In this dissertation, we demonstrate that it is possible to develop methods of empirical hardware counter-based performance analysis for scientific applications running on diverse types of CPUs. Although hardware counters have been used in performance analysis for at least 30 years, the methods used are still limited to particular CPU vendors or even particular generations of CPUs from the same vendor. Our motivating hypothesis was that hardware counter-based measurements could be developed to provide consistent metrics on diverse CPU types. This dissertation proves the hypothesis was correct by demonstrating one such set of metrics.

We begin with an introduction motivating empirical performance analysis on CPUs, followed by a background on empirical performance analysis. This background includes the Roofline performance model which is a widely used to visualize the performance of scientific applications relative to the potential performance of the system in use. The Roofline Model uses metrics that are easily portable to different CPU architectures, so it is a useful starting point for our efforts to develop portable hardware counter metrics. We contribute to existing Roofline literature by presenting hardware counter metrics which can measure the required ii application data on two different CPUs and by presenting two benchmarks to produce the Roofline model of the CPU. These contributions are complimentary since the benchmarks can also be used to validate the hardware counters used to measure the application data.

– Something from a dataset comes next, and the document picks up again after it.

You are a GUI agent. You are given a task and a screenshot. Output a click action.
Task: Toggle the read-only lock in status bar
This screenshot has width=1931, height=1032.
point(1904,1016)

Building on this work, we present a set of additional performance metrics derived from Hardware Performance Monitors that we have been able to replicate on CPUs from two separate vendors. We developed these metrics to focus on information that can inform developers about the performance of the algorithms and data structures in their application. This method contrasts with other hardware counter methods which are aimed at particular microarchitectural features. These metrics allow the users to understand the performance of application from the same perspective on multiple CPUs.

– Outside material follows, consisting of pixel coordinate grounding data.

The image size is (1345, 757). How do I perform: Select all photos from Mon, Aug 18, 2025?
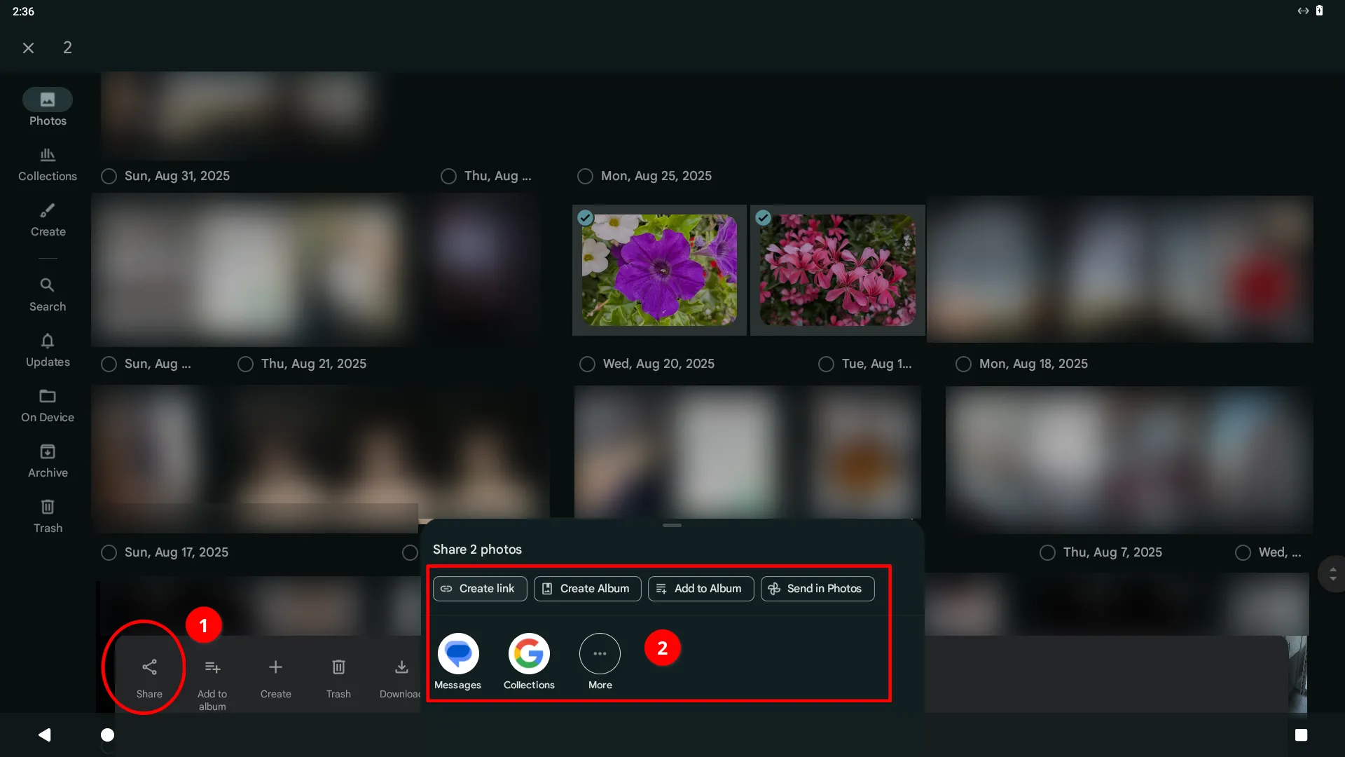pos(963,364)
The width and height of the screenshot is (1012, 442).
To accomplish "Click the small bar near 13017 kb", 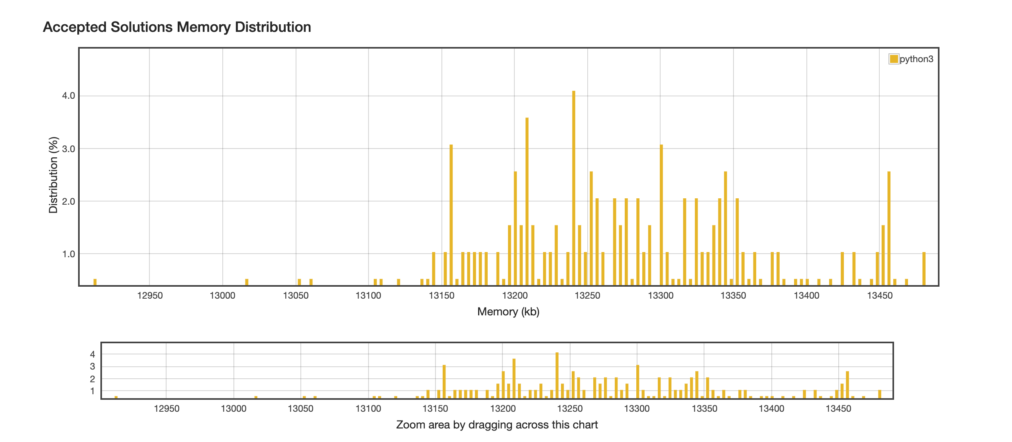I will [x=247, y=282].
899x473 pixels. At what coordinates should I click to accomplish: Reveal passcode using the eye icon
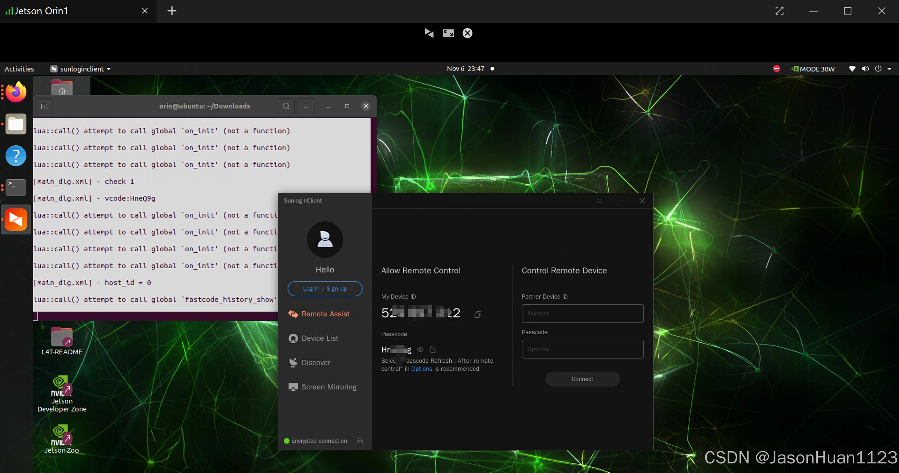point(420,350)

We use a series of case studies to explore the usefulness of our new metrics, and to validate that the measured values provide the expected information about the application on both of our test systems. The first set of case studies examines a series of benchmarks and mini-applications. These computational kernels have a variety of performance features which we explore using the new hardware counter metrics. Finally, we study the performance of several versions of a scientific application using a combination of the Roofline model and the new metrics.